INSTRUCTION:
Collect each line of the records below that contains the word "Where", with uppercase and lowercase letters matching.

PROVIDED MATERIAL:
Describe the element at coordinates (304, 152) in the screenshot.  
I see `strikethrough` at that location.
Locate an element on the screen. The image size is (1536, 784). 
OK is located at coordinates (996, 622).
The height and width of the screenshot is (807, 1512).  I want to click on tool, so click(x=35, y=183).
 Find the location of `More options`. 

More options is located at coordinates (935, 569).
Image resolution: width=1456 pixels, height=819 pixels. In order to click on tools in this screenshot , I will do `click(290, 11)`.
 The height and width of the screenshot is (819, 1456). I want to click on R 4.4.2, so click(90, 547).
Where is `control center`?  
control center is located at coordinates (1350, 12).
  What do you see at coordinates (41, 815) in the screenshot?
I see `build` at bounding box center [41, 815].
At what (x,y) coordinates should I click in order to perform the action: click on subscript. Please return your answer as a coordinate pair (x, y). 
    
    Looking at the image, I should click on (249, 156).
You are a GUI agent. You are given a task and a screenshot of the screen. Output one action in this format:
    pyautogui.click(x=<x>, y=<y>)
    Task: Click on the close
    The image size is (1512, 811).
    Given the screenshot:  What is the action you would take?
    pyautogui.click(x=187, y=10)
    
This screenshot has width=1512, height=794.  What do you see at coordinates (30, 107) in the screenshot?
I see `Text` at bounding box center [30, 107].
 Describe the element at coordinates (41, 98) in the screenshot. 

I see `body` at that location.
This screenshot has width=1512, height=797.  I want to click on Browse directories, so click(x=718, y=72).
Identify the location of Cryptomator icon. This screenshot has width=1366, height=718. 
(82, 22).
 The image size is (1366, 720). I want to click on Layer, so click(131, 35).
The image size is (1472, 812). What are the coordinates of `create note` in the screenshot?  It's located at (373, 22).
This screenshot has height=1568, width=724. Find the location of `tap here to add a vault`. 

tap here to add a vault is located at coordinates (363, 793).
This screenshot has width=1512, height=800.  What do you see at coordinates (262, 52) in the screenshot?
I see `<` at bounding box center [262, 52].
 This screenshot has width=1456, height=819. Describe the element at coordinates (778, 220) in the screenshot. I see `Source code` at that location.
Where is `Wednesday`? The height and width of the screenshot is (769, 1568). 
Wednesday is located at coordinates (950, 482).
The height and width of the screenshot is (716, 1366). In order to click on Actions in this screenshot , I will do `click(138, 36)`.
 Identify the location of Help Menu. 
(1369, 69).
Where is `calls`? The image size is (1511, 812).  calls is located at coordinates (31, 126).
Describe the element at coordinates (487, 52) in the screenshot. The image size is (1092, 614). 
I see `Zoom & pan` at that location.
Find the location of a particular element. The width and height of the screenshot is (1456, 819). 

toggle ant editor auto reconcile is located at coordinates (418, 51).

RESPONSE FOR THIS EXERCISE:
Where is `control center`?  
Where is `Wednesday`? The height and width of the screenshot is (769, 1568). 
Where is `calls`? The image size is (1511, 812).  calls is located at coordinates (31, 126).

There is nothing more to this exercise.